Currently, the only mechanism for penalizing underperforming validators is a manual reporting system. This system requires a quorum of validators to explicitly report a misbehaving peer in order to reduce their rewards. Such an approach is impractical, as it demands continuous manual monitoring, which is an unreasonable burden for most operators. Moreover, no standard criteria exist to guide reporting decisions, resulting in inconsistent and arbitrary thresholds set independently by each validator.

We propose an automated and standardized system for monitoring validator behavior, culminating in a commonly agreed score that reflects each validator’s performance during an epoch. These scores would directly influence the rewards distributed at the epoch’s end.

Specification

Performance Metrics, Proofs, And Partial Scores

Each validator will monitor its peers throughout an epoch, collecting performance metrics and computing a local partial score for every other validator. Regardless of the exact set of metrics used, they are divided into two categories: provable and unprovable metrics:

Unprovable metrics: These represent misbehaviours for which a validator cannot produce a proof. Examples include malformed blocks or the dissemination of invalid blocks. Based on these metrics, validators calculate local partial scores using a predefined scoring function. The exact formula is beyond the scope of this IIP, as it is expected to evolve over time based on observed network behavior and changing validator requirements.
Provable metrics: These include signed but invalid blocks and equivocations.
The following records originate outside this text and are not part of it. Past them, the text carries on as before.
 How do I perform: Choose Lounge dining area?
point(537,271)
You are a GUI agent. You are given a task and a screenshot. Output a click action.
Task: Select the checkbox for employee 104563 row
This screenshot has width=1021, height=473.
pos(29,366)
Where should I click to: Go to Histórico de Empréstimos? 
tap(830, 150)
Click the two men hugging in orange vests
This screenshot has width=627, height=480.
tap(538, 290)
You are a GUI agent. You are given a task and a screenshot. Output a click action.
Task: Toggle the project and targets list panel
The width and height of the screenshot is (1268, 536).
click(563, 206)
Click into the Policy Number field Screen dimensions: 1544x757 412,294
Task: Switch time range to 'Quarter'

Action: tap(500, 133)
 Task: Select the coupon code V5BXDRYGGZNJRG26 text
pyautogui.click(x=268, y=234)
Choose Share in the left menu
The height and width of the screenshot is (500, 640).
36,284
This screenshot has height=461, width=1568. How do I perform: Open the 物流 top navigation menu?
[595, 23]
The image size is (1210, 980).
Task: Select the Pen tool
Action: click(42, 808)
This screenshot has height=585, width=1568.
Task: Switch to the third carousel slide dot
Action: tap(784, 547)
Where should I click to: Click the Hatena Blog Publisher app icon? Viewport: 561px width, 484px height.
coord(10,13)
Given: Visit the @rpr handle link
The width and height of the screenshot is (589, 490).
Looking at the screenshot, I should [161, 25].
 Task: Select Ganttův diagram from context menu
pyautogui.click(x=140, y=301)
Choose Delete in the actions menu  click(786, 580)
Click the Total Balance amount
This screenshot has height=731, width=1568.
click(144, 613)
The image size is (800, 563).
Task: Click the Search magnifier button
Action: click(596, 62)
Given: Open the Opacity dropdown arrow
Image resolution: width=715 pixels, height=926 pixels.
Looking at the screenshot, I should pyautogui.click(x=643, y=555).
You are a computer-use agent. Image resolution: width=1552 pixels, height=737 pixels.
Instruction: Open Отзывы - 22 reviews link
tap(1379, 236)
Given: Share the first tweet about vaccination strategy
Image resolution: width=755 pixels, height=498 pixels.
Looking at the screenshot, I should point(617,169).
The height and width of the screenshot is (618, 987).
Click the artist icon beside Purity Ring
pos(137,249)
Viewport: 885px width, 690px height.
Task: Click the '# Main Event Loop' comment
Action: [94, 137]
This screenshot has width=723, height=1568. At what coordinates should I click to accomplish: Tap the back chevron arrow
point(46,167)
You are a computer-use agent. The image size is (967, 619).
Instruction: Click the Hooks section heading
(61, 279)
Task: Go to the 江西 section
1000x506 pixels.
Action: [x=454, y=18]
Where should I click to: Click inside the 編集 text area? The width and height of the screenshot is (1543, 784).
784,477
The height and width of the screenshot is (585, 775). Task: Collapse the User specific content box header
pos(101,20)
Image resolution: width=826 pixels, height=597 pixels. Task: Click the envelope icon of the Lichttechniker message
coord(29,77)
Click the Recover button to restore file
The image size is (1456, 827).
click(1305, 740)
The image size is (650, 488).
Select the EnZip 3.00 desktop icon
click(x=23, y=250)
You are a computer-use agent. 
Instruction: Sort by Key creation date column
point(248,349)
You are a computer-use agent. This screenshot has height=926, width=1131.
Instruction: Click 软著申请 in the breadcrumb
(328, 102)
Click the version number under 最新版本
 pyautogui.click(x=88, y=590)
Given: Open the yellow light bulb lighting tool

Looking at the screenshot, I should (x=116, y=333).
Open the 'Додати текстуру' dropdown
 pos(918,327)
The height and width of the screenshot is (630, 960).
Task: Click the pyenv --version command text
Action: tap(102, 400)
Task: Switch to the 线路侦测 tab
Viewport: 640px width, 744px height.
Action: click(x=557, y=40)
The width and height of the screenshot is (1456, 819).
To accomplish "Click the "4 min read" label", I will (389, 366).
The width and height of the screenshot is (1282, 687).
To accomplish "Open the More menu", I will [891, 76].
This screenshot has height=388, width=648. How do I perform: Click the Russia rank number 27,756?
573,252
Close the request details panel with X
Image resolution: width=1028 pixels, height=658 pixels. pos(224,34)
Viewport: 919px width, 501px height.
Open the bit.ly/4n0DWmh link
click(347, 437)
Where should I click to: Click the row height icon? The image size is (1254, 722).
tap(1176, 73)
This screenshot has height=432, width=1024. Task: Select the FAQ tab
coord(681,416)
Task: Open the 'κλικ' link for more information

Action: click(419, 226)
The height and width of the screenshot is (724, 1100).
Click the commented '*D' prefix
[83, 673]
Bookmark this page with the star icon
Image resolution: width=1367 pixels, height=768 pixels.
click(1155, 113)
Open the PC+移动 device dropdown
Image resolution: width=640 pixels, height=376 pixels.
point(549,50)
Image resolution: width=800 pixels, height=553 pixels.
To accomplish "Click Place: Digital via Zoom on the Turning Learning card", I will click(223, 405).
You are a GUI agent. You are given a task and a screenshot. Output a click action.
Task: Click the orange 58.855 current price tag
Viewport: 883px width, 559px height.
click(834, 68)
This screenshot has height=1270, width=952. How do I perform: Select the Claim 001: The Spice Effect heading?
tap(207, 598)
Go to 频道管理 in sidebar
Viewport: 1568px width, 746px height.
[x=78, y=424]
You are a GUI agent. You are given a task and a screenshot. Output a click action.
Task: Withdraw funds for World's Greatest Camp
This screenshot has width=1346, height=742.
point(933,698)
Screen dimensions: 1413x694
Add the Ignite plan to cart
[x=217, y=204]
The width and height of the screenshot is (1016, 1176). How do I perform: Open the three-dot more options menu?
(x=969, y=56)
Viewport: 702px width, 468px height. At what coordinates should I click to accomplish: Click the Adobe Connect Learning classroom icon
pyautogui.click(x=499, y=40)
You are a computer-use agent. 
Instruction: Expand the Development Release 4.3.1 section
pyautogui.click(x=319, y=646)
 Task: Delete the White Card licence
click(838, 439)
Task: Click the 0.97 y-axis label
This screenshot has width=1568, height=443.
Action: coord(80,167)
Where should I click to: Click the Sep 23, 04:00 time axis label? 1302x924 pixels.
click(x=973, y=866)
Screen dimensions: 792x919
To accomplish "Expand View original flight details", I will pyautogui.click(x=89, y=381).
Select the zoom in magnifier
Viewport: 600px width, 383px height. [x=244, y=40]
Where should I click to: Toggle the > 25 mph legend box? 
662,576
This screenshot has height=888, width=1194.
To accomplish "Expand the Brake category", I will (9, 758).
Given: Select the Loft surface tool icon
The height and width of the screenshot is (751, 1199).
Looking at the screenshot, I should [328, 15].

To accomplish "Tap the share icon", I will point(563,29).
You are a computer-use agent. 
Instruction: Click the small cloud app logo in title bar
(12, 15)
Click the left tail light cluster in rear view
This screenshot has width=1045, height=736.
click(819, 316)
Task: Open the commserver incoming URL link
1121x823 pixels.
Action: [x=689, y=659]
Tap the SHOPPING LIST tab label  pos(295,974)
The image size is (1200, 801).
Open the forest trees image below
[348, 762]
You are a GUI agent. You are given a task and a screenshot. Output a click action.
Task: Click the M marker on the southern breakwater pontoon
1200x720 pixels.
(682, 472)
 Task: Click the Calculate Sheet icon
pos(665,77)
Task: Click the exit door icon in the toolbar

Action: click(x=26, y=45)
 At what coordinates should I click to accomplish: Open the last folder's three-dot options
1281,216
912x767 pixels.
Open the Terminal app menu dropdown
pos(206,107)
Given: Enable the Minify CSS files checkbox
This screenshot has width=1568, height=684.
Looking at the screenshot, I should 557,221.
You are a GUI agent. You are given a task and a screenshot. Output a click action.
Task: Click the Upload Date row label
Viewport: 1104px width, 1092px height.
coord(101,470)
Validators should produce proofs of these behaviours throughout the epoch and disseminate them using the misbehavior_reports fields of their newly created blocks. Whenever a block containing a MisbehaviorReport is committed, validators update their count for the corresponding misbehaviour.

Aggregating Scores

At the end of each epoch, validators broadcast their locally computed partial scores for all other validators. This is done by replacing the current EndOfPublish transaction with a new EndOfPublishV2 format that contains the computed vector of partial scores.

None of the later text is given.